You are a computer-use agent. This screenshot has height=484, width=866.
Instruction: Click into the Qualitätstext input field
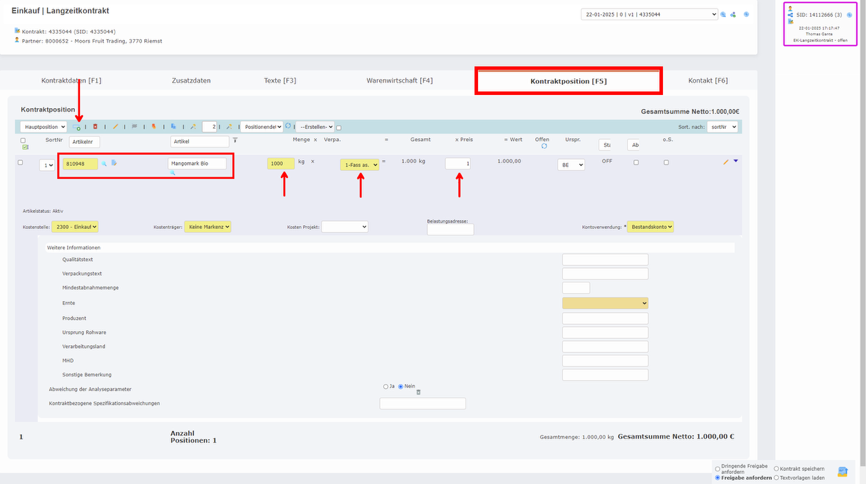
...
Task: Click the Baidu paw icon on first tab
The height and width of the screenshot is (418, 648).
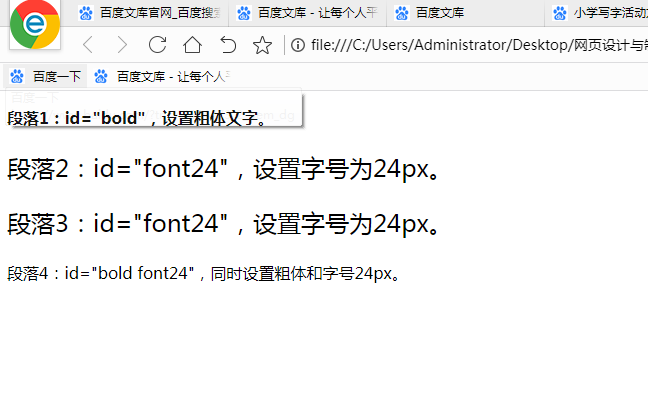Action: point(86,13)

### Directions for this task
What lines hold the string "Click"? Pick them out of the data.

### Response to this exercise
Instruction: Click into the Qualitätstext input field
Task: Click the Baidu paw icon on first tab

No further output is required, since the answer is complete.